March Madness Handicapping: Betting or Fading Bubble Teams
by Trevor Whenham - 3/4/2014
We are right in the heart of the bubble season in college basketball. Things are getting particularly tense as teams start to realize that there are more teams with a claim on a spot in the NCAA Tournament field than there are spots to be had. The bubble can provide excellent betting opportunities for bettors, but to achieve those profits you need to be good at assessing what the bubble is going to mean for different teams. Some teams are lifted by their bubble status and play better than ever. Others struggle under the pressure and disappoint. Here are seven questions to ask when determining how a team might fare:
Which way are they trending?: In general terms, a team can wind up on the bubble because they started strong but have faded as the season went along or because they struggled out of the gate but have found their game more down the stretch. It’s important for bettors to just look beyond the record and see how the team has gotten to that particular record. Obviously, it’s easier to trust a team that has found their form as the season has gone along than it is to find one that has forgotten how to win.
Are they healthy?: At this point of year nothing is more important than health for teams. No team is completely healthy, but some are obviously better than others. If a team is able to put their ideal lineup on the court, and if that lineup is able to play as many minutes as they ideally would at full strength, then they are going to be competitive. If health leads them to compromise on their roster, though, then they may struggle.
How experienced are they?: A team on the bubble will face intense pressure — and even more so if they come from a strong basketball school with a demanding fan base. A team that has never been through that before could struggle under the pressure. If the team — or at least the core of the team — has gone through a similarly intense situation in the past, though, then they could be much more suited to handle it now.
How’s the coaching?: I would make the argument that coaching is more important in college basketball than in any other sport. A great coach can elevate his team when the pressure is massive, and a lesser coach can let a talented team down. Strong coaching is why we have seen so many mid-majors that shouldn’t be talented enough make deep runs and knock out much more talented teams.
What’s the remaining schedule?: The schedule can make a big difference for bubble teams, but not necessarily in the same way that it does in other teams. When a team is making a playoff push in the NBA, for example, they want the remaining schedule to be as easy as possible because a win is a win. In college basketball, though, wins on the bubble are not all created equally. Teams would ideally like a schedule that is easy enough to be manageable but challenging enough that the selection committee will take note. A schedule that is too easy can often be a bad thing because the team can’t make a statement. It’s not uncommon to see a team falter in an easy game down the stretch because they feel like the game doesn’t matter — which it likely wouldn’t if the team had won.
Are they high profile?: Not all bubble teams will draw the same attention.
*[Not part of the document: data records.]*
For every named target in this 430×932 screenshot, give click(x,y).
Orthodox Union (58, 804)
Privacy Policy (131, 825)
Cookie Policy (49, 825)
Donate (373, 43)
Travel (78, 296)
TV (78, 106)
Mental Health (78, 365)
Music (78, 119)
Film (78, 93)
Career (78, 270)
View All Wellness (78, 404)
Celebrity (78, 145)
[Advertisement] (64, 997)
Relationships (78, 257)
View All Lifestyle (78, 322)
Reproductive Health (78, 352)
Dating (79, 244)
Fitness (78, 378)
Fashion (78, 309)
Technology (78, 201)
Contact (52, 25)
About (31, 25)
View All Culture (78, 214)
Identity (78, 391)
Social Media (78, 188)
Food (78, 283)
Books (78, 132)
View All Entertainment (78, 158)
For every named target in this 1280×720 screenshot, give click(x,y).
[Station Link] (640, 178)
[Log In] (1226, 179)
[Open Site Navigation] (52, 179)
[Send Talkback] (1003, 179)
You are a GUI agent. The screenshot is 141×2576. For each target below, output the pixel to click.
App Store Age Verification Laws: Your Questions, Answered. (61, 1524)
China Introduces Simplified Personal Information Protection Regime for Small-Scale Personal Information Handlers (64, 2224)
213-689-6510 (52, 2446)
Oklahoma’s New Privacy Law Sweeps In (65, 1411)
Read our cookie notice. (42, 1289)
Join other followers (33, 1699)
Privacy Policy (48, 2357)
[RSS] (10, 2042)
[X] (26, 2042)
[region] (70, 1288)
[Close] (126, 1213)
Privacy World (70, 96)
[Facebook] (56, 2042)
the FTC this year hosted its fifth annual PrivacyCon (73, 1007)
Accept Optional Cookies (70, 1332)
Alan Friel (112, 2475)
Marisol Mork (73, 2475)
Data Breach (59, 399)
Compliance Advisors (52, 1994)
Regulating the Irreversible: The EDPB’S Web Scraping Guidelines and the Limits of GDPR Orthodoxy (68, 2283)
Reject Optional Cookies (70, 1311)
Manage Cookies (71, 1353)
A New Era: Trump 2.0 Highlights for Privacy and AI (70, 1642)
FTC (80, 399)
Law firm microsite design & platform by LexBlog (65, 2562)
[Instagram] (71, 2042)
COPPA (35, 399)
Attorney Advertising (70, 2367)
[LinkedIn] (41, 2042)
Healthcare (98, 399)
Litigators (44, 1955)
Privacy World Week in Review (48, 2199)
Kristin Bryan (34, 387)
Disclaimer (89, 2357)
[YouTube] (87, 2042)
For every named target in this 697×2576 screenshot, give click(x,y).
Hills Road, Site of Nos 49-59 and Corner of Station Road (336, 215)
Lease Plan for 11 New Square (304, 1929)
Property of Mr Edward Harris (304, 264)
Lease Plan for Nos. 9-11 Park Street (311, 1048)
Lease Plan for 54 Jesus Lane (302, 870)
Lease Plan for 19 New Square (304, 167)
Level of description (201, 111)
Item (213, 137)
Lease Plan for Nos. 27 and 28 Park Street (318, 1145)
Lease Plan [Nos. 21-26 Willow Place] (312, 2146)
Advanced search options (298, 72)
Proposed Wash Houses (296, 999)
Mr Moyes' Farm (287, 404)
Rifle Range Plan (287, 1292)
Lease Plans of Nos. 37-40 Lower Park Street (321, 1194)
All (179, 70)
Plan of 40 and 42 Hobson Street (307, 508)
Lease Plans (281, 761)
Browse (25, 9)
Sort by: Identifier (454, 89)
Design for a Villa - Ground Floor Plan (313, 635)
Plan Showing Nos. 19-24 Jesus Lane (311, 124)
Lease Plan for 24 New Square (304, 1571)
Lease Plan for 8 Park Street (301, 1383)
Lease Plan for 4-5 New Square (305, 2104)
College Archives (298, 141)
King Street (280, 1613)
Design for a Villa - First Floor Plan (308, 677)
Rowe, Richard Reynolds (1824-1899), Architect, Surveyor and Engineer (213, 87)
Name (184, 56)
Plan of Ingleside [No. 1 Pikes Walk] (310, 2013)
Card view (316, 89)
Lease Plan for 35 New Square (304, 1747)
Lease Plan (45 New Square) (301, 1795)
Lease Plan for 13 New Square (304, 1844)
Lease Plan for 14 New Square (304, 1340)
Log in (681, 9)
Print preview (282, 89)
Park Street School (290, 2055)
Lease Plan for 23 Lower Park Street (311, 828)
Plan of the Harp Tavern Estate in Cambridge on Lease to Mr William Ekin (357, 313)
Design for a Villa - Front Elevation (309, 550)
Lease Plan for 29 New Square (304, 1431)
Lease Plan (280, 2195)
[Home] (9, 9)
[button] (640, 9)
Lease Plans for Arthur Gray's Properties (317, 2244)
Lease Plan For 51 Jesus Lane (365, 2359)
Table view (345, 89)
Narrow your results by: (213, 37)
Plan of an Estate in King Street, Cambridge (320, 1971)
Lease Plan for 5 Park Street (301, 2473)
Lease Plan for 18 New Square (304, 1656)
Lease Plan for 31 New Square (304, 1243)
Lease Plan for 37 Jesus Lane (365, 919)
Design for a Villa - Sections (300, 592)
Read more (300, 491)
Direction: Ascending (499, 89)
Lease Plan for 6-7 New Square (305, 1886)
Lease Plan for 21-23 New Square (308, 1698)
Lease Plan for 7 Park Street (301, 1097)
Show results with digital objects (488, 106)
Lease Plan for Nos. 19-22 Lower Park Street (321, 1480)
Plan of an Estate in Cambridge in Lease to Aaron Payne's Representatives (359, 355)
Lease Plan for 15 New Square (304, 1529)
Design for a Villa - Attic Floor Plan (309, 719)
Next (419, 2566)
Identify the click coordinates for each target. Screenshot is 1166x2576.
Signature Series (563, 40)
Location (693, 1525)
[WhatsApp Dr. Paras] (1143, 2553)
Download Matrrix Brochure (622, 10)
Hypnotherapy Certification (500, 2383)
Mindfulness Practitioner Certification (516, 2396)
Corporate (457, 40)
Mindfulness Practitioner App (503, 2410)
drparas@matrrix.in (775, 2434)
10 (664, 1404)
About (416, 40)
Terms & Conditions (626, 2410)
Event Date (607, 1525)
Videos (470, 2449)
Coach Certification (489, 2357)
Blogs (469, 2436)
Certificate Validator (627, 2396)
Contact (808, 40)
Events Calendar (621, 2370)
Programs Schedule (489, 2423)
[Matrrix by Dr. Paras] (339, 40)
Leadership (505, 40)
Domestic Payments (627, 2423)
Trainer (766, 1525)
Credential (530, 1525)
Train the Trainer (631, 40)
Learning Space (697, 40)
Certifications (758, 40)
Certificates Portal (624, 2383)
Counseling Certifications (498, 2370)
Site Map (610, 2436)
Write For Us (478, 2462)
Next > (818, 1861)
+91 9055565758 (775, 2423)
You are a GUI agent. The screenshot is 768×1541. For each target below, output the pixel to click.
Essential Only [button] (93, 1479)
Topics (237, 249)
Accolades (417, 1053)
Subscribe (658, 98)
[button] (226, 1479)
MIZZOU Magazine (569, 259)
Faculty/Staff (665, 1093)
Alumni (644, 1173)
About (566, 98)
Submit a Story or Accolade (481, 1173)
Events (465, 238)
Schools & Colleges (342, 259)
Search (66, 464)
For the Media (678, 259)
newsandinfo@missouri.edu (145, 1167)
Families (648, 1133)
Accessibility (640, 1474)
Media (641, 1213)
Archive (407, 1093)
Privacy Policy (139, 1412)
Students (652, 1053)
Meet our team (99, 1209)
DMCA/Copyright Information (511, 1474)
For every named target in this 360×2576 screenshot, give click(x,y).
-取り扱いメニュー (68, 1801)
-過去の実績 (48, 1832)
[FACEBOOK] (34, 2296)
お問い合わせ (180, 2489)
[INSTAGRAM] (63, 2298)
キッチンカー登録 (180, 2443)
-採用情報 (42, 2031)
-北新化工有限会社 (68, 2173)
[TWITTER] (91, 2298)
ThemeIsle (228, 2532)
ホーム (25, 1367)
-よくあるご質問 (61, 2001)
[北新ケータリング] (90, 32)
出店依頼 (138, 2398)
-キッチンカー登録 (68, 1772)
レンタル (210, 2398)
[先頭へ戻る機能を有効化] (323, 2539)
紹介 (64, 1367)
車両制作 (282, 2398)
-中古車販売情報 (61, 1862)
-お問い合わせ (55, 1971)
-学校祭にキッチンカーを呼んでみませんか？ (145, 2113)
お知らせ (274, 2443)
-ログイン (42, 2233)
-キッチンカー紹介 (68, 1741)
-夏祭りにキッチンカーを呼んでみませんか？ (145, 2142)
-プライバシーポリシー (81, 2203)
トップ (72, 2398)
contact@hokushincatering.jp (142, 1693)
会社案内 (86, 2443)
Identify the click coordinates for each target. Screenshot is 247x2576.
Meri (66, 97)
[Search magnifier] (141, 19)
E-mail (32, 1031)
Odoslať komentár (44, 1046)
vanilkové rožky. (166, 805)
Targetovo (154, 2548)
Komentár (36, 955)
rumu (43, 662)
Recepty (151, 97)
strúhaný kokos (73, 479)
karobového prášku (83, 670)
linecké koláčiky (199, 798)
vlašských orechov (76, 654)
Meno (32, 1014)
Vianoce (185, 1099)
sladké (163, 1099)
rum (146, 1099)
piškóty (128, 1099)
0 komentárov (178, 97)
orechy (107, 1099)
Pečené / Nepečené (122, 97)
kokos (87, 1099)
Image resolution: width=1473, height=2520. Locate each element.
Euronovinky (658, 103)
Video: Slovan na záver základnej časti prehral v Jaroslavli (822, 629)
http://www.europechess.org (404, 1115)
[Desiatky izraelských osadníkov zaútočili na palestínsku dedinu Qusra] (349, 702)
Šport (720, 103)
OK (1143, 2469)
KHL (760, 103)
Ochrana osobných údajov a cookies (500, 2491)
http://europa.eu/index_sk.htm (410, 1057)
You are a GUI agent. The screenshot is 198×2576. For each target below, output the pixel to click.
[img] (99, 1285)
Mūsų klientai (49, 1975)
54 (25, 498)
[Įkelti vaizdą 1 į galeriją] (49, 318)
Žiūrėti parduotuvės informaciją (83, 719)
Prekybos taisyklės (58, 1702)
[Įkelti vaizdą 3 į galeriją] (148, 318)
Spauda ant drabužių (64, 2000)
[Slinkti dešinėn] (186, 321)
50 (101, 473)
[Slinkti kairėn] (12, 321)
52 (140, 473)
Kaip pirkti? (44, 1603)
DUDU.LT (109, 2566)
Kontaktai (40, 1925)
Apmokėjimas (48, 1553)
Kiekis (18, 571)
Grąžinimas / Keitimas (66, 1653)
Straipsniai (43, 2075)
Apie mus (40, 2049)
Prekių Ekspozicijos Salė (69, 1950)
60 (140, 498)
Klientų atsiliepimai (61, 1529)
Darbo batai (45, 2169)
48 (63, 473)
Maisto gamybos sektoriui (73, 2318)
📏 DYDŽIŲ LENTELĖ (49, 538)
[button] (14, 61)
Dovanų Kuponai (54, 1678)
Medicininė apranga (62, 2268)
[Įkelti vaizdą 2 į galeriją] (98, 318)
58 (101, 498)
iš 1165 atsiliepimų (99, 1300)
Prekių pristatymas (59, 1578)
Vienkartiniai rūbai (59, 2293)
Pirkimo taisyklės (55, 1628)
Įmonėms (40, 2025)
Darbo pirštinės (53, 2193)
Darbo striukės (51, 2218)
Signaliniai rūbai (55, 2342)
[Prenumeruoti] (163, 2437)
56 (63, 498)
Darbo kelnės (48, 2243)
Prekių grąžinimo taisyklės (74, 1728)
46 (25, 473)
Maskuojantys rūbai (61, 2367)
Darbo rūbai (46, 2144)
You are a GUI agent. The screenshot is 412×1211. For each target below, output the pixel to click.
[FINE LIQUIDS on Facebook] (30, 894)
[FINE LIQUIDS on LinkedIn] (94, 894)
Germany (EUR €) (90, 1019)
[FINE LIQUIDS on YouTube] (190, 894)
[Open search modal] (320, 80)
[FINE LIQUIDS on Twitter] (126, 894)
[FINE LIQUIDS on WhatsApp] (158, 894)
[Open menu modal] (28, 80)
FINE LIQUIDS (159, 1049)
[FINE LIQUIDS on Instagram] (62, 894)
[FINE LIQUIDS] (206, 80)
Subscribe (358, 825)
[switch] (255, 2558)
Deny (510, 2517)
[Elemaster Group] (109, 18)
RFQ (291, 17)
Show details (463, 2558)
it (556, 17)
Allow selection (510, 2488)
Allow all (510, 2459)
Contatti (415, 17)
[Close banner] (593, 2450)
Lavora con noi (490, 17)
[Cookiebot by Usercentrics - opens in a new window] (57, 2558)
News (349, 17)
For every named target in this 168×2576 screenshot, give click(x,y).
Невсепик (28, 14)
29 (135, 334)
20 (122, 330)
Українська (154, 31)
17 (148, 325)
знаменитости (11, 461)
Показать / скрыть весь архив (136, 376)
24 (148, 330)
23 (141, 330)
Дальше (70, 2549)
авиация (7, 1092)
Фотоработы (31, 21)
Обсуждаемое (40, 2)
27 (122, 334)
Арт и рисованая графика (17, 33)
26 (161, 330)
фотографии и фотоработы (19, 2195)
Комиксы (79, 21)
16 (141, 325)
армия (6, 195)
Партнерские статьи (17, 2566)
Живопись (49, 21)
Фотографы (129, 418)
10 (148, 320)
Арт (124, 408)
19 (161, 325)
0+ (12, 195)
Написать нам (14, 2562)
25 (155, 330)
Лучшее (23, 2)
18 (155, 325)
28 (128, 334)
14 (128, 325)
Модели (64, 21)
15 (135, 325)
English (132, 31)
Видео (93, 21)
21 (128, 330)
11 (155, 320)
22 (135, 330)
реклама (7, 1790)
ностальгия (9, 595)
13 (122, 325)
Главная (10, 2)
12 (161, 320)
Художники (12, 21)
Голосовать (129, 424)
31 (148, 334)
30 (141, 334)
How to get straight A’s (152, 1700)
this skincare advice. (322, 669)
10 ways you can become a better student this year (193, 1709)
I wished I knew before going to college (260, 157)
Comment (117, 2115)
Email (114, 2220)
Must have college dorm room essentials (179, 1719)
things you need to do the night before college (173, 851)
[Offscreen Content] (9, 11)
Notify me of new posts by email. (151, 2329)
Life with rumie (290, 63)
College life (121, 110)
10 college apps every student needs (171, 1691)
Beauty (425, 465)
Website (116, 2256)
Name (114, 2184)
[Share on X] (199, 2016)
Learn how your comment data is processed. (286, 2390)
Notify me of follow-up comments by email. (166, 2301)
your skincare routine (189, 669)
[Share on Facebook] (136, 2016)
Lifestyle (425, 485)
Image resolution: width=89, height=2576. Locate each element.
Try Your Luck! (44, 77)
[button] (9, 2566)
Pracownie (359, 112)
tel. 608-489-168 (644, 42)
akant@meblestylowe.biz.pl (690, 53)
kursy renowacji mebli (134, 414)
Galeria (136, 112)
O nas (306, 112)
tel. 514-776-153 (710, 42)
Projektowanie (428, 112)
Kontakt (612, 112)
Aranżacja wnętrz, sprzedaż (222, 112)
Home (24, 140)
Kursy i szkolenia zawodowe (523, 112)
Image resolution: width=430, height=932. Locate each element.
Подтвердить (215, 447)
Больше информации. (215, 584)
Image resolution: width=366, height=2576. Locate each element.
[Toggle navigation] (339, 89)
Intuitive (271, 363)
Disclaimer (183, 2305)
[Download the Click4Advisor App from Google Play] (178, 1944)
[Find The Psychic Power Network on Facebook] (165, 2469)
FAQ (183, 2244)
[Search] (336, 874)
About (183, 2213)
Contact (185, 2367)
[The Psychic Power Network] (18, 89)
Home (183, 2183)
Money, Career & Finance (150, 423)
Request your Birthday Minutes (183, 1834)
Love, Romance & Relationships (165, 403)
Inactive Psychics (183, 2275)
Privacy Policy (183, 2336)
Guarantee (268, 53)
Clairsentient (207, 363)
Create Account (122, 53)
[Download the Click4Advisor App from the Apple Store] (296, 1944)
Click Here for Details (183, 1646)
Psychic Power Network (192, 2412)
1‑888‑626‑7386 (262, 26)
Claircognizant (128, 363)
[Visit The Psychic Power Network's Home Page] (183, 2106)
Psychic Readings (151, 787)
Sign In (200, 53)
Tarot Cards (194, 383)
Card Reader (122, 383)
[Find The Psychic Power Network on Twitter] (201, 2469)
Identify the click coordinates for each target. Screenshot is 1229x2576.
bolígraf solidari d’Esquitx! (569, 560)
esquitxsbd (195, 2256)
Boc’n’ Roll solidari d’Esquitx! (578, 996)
A high-profile team will draw a lot of attention, and public bettors will be paying close attention — and betting heavily on or against the team depending on the public mood. Public betting action is always important, but it is especially important to keep an eye on here when public interest is elevated and higher betting volumes can have a stronger impact on value.
How are other bubble teams doing?: Bubble teams do not control their own destinies. They need to take care of their own business, and they need to hope that other bubble teams falter. When you are evaluating bubble teams, then, you can’t look at them in isolation, but you need to examine them in the greater context of the other bubble teams around them. You also need to keep an eye on how things turn out as conference championship games are played. If teams that wouldn’t otherwise have made the field win the tournament to get an automatic bid then the competition for tournament spots gets more intense — especially if there are other teams in that conference that will get at-large bids.